The commission has written to the Education ministry calling for the investigations.
The TSC chief executive, Dr Nancy Macharia, said several principals who were transferred to new stations had complained to the commission about the issue.
She noted that the new principals of the affected schools had detected that their transferred colleagues had “looted” their former stations leaving behind empty bank accounts and heavy debts.
Dr Macharia said allegations had been raised against St Mary’s Egoji Girls, Nyamira Girls and Kapsabet Girls.
In a letter dated January 26, 2018 to Education Principal Secretary Belio Kipsang, Dr Macharia calls for urgent investigations into the corruption allegations.

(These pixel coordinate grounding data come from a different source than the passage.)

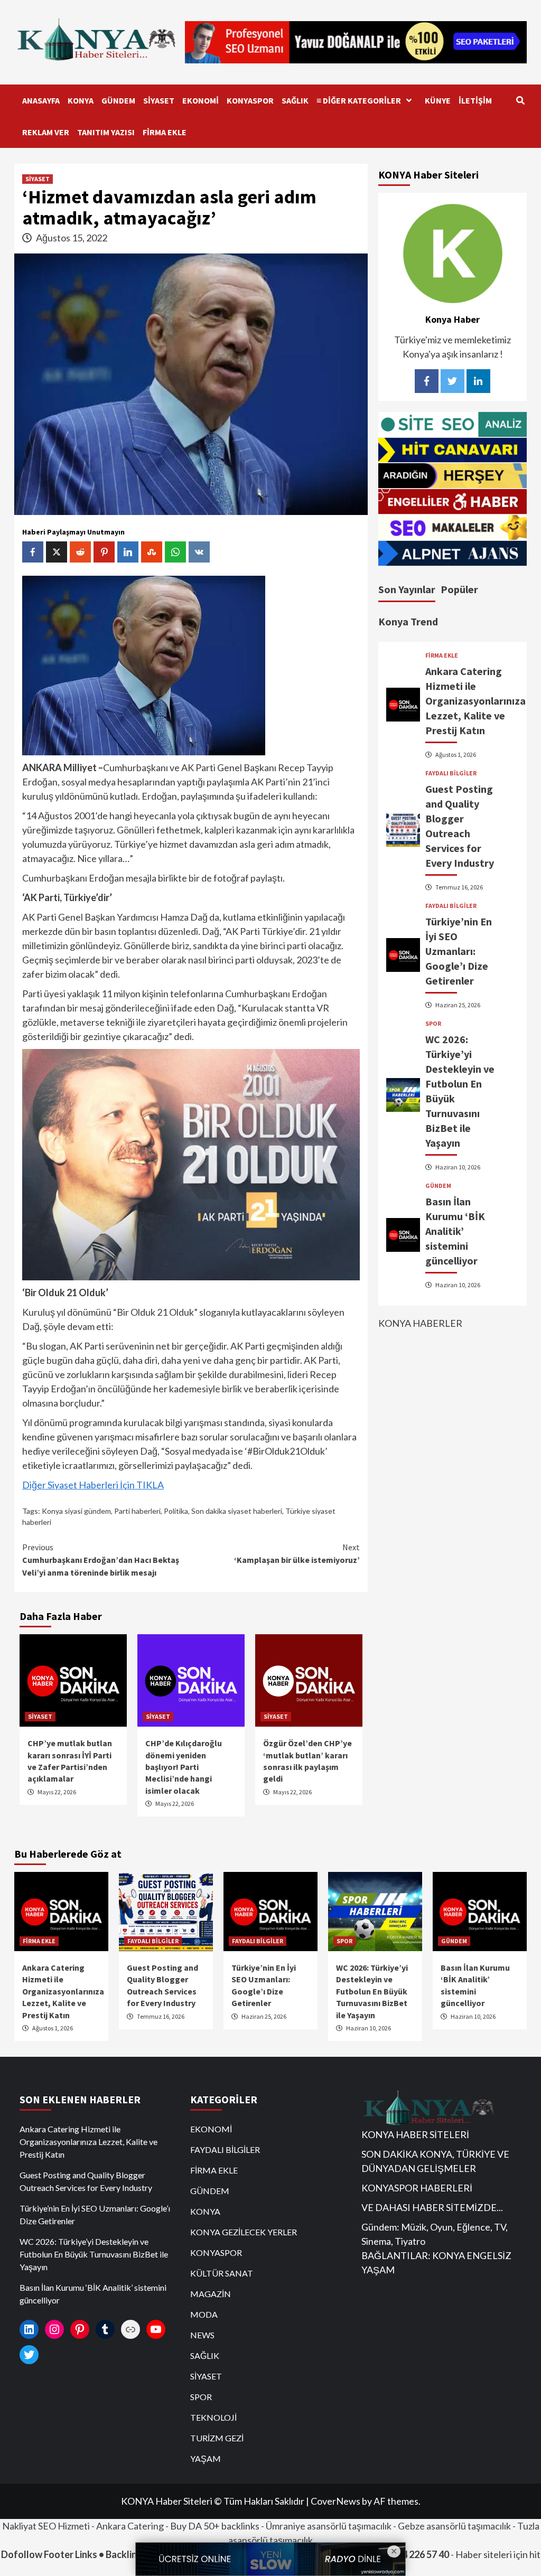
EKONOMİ (200, 100)
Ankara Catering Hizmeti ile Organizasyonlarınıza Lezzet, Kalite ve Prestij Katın (475, 700)
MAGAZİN (210, 2294)
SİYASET (158, 100)
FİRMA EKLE (164, 132)
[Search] (520, 100)
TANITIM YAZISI (106, 132)
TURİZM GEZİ (217, 2438)
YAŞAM (205, 2458)
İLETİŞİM (475, 100)
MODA (204, 2314)
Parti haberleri (137, 1510)
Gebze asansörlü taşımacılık (454, 2526)
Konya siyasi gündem (76, 1510)
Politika (176, 1510)
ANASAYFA (41, 100)
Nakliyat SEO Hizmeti (46, 2526)
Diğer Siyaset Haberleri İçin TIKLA (93, 1485)
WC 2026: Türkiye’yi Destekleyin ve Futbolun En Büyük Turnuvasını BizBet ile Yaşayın (372, 1991)
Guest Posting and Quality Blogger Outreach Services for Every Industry (86, 2181)
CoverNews (335, 2501)
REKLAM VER (45, 132)
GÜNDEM (118, 100)
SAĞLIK (295, 100)
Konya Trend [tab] (408, 621)
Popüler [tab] (459, 589)
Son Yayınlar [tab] (406, 589)
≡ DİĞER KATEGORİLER (358, 100)
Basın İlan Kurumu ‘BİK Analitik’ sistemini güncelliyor (455, 1231)
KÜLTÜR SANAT (221, 2273)
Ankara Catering (130, 2526)
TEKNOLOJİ (213, 2417)
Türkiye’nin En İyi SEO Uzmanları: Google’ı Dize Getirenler (458, 951)
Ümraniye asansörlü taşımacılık (328, 2526)
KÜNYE (438, 100)
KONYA (81, 100)
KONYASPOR (250, 100)
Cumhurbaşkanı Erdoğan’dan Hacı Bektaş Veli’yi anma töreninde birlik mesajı (100, 1560)
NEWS (202, 2335)
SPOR (433, 1023)
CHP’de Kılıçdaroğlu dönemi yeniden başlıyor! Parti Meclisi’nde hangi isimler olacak (183, 1767)
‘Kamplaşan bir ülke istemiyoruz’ (297, 1553)
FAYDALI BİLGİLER (451, 773)
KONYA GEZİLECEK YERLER (243, 2232)
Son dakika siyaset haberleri (236, 1510)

“It has come to the attention of the commission that certain unscrupulous heads in collusion with members of the boards of management were involved in financial malpractices through misappropriation or embezzlement of school funds and institutional resources,” she said.

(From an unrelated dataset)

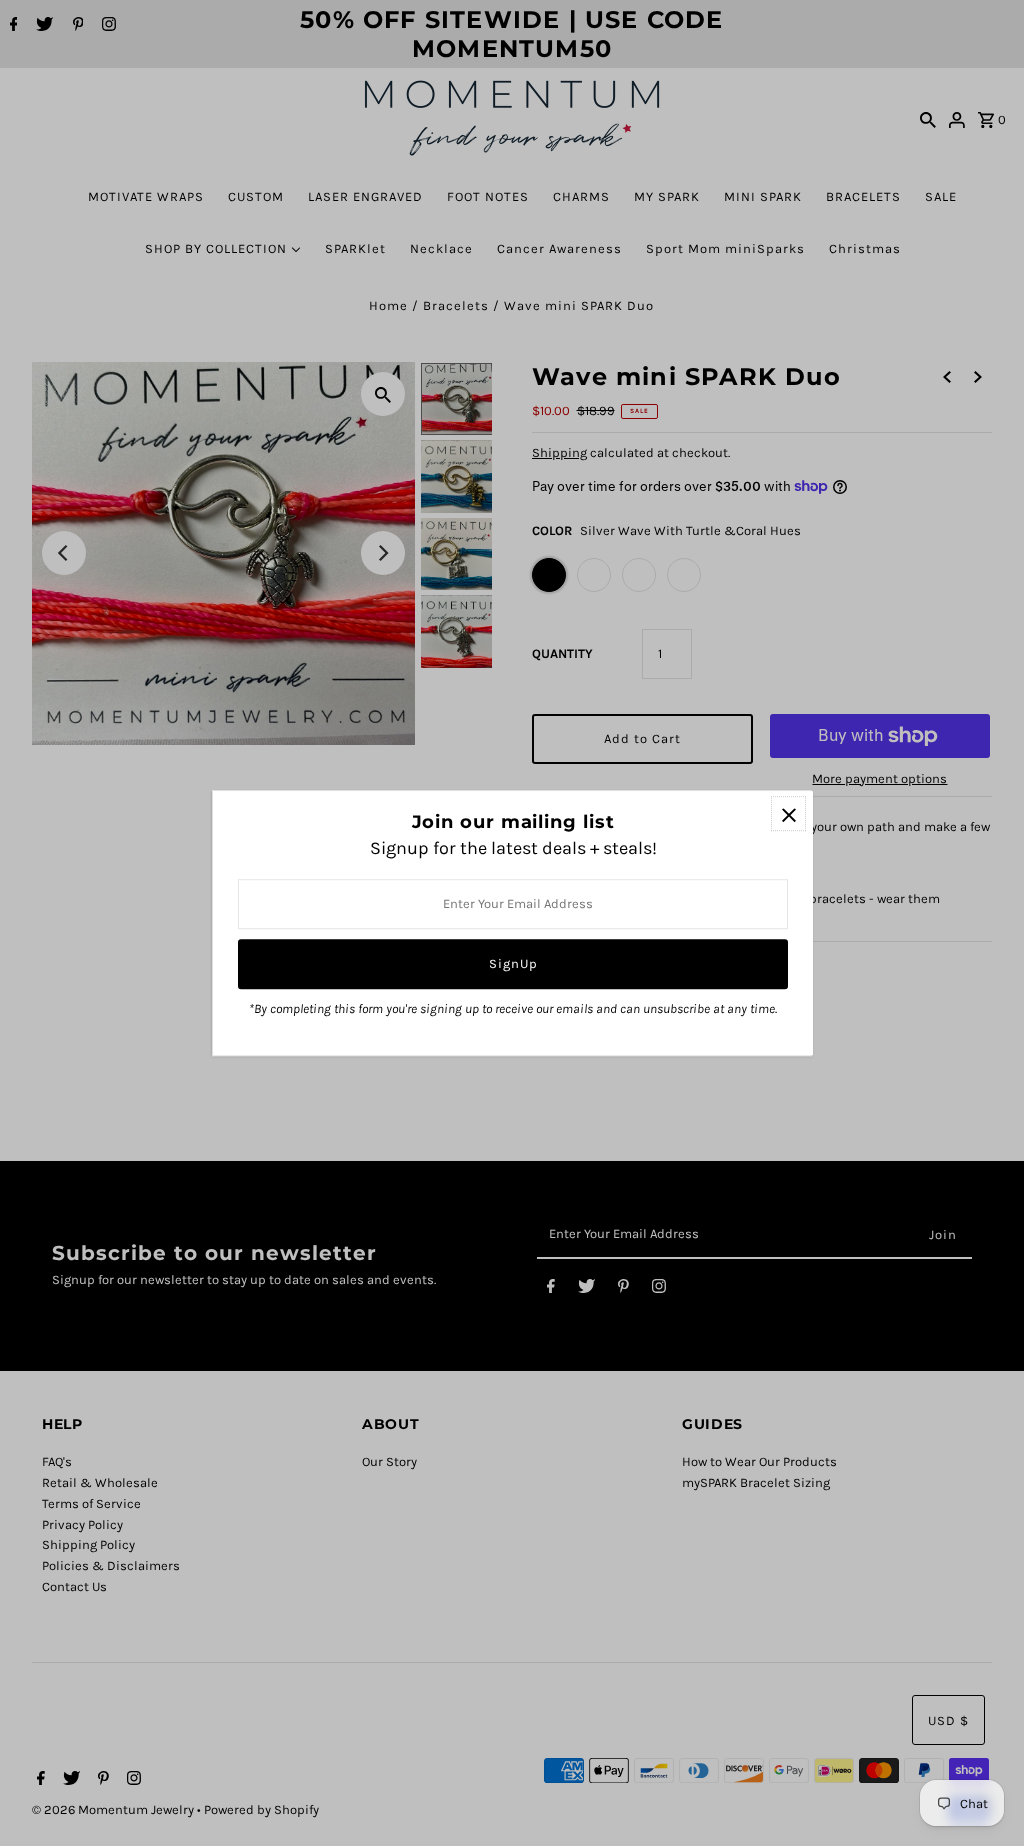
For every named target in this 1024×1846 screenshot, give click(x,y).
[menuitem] (146, 196)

“The purpose of this letter is to request you to conduct a comprehensive financial audit of the above schools and all other post-primary institutions to determine the veracity of the allegations,” the letter reads.
Dr Macharia said in the event the audit establishes financial irregularity and/or impropriety on the part of school heads or any employee of the commission, the ministry should provide reports and documentary evidence to facilitate appropriate disciplinary action.
Last month, the commission transferred 557 principals and deputies to new stations.
The TSC said the transfers had been effected in a new delocalisation programme meant to promote national integration and ensure that fresh ideas are infused into institutions after long-stay of some head teachers in some schools.
During the reshuffle, 31 principals of national schools were moved to new stations.
At the extra-county boy schools, 78 teachers were moved while the same number was shifted in the girls schools of the same category.
Eight principals were posted to national schools that were operating without substantive heads.
In counties, 134 vacant positions were filled while 19 heads were moved at technical institutions.
Principals involvement in misappropriation of funds is not new.
A report by Ethics and Anti-Corruption Commission in 2016 revealed that head teachers were issuing wrong enrolment figures, flouting procurement procedures, taking bribes and hiding crucial audit documents to steal free education funds.
The report also unearthed massive irregularities in the procurement of textbooks for public schools, with head teachers playing a key role in the racket.
The fraud ranged from forged signatures, delivery of phantom books, overpricing and single-sourcing of suppliers by instructional materials selection committees at the school level.